■ Task objective ■
Please give each line of the material below as a Markdown table with two columns, "Row" for the row number and "Line" for the line itself, leaving out any blank lines.
— begin Information given —
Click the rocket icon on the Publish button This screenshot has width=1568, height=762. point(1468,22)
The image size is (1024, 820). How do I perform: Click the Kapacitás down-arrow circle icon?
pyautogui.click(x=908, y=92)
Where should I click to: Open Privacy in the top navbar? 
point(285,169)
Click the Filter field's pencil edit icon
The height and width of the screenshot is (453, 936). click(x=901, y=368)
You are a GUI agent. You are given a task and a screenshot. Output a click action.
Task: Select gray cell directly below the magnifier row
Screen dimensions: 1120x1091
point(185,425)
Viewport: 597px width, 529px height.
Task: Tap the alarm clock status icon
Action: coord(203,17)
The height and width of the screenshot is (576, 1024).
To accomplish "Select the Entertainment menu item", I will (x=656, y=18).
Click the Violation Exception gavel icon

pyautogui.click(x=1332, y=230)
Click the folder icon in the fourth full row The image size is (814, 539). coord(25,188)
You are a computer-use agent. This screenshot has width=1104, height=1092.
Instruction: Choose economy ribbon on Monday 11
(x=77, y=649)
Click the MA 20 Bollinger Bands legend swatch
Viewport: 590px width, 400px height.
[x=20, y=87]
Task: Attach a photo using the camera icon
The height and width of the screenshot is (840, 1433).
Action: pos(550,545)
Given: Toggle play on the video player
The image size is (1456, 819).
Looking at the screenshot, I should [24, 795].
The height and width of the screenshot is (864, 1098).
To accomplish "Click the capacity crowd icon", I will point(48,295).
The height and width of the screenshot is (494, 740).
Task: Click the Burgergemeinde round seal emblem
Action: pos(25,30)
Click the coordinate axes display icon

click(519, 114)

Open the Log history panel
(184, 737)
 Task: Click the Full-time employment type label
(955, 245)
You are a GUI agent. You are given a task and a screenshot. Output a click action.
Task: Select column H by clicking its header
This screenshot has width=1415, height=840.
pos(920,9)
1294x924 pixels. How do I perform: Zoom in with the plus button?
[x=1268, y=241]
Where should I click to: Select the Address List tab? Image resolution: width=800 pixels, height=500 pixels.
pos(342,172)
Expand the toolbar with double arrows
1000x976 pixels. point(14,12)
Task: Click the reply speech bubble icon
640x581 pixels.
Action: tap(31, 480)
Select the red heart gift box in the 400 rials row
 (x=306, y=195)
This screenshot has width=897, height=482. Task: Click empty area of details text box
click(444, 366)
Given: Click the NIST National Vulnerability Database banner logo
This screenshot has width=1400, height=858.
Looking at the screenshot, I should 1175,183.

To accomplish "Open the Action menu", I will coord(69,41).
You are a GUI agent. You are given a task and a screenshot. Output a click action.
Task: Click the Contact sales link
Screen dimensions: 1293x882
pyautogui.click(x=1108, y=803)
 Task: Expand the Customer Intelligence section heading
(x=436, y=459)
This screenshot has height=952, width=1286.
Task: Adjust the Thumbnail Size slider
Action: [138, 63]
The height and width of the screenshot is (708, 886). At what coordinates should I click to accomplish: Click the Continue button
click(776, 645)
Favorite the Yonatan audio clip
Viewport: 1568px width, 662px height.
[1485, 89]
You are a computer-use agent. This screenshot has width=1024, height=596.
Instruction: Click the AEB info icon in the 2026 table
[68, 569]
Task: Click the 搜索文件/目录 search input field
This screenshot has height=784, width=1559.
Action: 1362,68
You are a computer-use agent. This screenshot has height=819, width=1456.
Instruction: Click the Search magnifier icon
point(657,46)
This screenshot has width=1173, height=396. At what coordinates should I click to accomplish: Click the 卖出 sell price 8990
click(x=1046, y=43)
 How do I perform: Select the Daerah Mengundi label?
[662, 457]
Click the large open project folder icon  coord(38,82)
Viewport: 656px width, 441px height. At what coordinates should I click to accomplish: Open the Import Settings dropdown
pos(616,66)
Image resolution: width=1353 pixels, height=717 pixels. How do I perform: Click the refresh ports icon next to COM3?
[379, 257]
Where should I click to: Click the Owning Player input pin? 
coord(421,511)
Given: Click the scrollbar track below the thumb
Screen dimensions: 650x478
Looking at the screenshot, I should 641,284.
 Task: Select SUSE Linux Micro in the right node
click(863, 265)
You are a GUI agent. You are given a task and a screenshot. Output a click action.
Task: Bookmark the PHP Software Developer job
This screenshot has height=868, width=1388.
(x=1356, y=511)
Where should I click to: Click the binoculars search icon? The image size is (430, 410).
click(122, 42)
— end Information given —
■ Final result ■
| Row | Line |
|---|---|
| 1 | Click the rocket icon on the Publish button This screenshot has width=1568, height=762. point(1468,22) |
| 2 | The image size is (1024, 820). How do I perform: Click the Kapacitás down-arrow circle icon? |
| 3 | pyautogui.click(x=908, y=92) |
| 4 | Where should I click to: Open Privacy in the top navbar?  |
| 5 | point(285,169) |
| 6 | Click the Filter field's pencil edit icon |
| 7 | The height and width of the screenshot is (453, 936). click(x=901, y=368) |
| 8 | You are a GUI agent. You are given a task and a screenshot. Output a click action. |
| 9 | Task: Select gray cell directly below the magnifier row |
| 10 | Screen dimensions: 1120x1091 |
| 11 | point(185,425) |
| 12 | Viewport: 597px width, 529px height. |
| 13 | Task: Tap the alarm clock status icon |
| 14 | Action: coord(203,17) |
| 15 | The height and width of the screenshot is (576, 1024). |
| 16 | To accomplish "Select the Entertainment menu item", I will (x=656, y=18). |
| 17 | Click the Violation Exception gavel icon |
| 18 | pyautogui.click(x=1332, y=230) |
| 19 | Click the folder icon in the fourth full row The image size is (814, 539). coord(25,188) |
| 20 | You are a computer-use agent. This screenshot has width=1104, height=1092. |
| 21 | Instruction: Choose economy ribbon on Monday 11 |
| 22 | (x=77, y=649) |
| 23 | Click the MA 20 Bollinger Bands legend swatch |
| 24 | Viewport: 590px width, 400px height. |
| 25 | [x=20, y=87] |
| 26 | Task: Attach a photo using the camera icon |
| 27 | The height and width of the screenshot is (840, 1433). |
| 28 | Action: pos(550,545) |
| 29 | Given: Toggle play on the video player |
| 30 | The image size is (1456, 819). |
| 31 | Looking at the screenshot, I should [24, 795]. |
| 32 | The height and width of the screenshot is (864, 1098). |
| 33 | To accomplish "Click the capacity crowd icon", I will point(48,295). |
| 34 | The height and width of the screenshot is (494, 740). |
| 35 | Task: Click the Burgergemeinde round seal emblem |
| 36 | Action: pos(25,30) |
| 37 | Click the coordinate axes display icon |
| 38 | click(519, 114) |
| 39 | Open the Log history panel |
| 40 | (184, 737) |
| 41 |  Task: Click the Full-time employment type label |
| 42 | (955, 245) |
| 43 | You are a GUI agent. You are given a task and a screenshot. Output a click action. |
| 44 | Task: Select column H by clicking its header |
| 45 | This screenshot has width=1415, height=840. |
| 46 | pos(920,9) |
| 47 | 1294x924 pixels. How do I perform: Zoom in with the plus button? |
| 48 | [x=1268, y=241] |
| 49 | Where should I click to: Select the Address List tab? Image resolution: width=800 pixels, height=500 pixels. |
| 50 | pos(342,172) |
| 51 | Expand the toolbar with double arrows |
| 52 | 1000x976 pixels. point(14,12) |
| 53 | Task: Click the reply speech bubble icon |
| 54 | 640x581 pixels. |
| 55 | Action: tap(31, 480) |
| 56 | Select the red heart gift box in the 400 rials row |
| 57 |  (x=306, y=195) |
| 58 | This screenshot has width=897, height=482. Task: Click empty area of details text box |
| 59 | click(444, 366) |
| 60 | Given: Click the NIST National Vulnerability Database banner logo |
| 61 | This screenshot has width=1400, height=858. |
| 62 | Looking at the screenshot, I should 1175,183. |
| 63 | To accomplish "Open the Action menu", I will coord(69,41). |
| 64 | You are a GUI agent. You are given a task and a screenshot. Output a click action. |
| 65 | Task: Click the Contact sales link |
| 66 | Screen dimensions: 1293x882 |
| 67 | pyautogui.click(x=1108, y=803) |
| 68 |  Task: Expand the Customer Intelligence section heading |
| 69 | (x=436, y=459) |
| 70 | This screenshot has height=952, width=1286. |
| 71 | Task: Adjust the Thumbnail Size slider |
| 72 | Action: [138, 63] |
| 73 | The height and width of the screenshot is (708, 886). At what coordinates should I click to accomplish: Click the Continue button |
| 74 | click(776, 645) |
| 75 | Favorite the Yonatan audio clip |
| 76 | Viewport: 1568px width, 662px height. |
| 77 | [1485, 89] |
| 78 | You are a computer-use agent. This screenshot has width=1024, height=596. |
| 79 | Instruction: Click the AEB info icon in the 2026 table |
| 80 | [68, 569] |
| 81 | Task: Click the 搜索文件/目录 search input field |
| 82 | This screenshot has height=784, width=1559. |
| 83 | Action: 1362,68 |
| 84 | You are a computer-use agent. This screenshot has height=819, width=1456. |
| 85 | Instruction: Click the Search magnifier icon |
| 86 | point(657,46) |
| 87 | This screenshot has width=1173, height=396. At what coordinates should I click to accomplish: Click the 卖出 sell price 8990 |
| 88 | click(x=1046, y=43) |
| 89 |  How do I perform: Select the Daerah Mengundi label? |
| 90 | [662, 457] |
| 91 | Click the large open project folder icon  coord(38,82) |
| 92 | Viewport: 656px width, 441px height. At what coordinates should I click to accomplish: Open the Import Settings dropdown |
| 93 | pos(616,66) |
| 94 | Image resolution: width=1353 pixels, height=717 pixels. How do I perform: Click the refresh ports icon next to COM3? |
| 95 | [379, 257] |
| 96 | Where should I click to: Click the Owning Player input pin?  |
| 97 | coord(421,511) |
| 98 | Given: Click the scrollbar track below the thumb |
| 99 | Screen dimensions: 650x478 |
| 100 | Looking at the screenshot, I should 641,284. |
| 101 |  Task: Select SUSE Linux Micro in the right node |
| 102 | click(863, 265) |
| 103 | You are a GUI agent. You are given a task and a screenshot. Output a click action. |
| 104 | Task: Bookmark the PHP Software Developer job |
| 105 | This screenshot has height=868, width=1388. |
| 106 | (x=1356, y=511) |
| 107 | Where should I click to: Click the binoculars search icon? The image size is (430, 410). |
| 108 | click(122, 42) |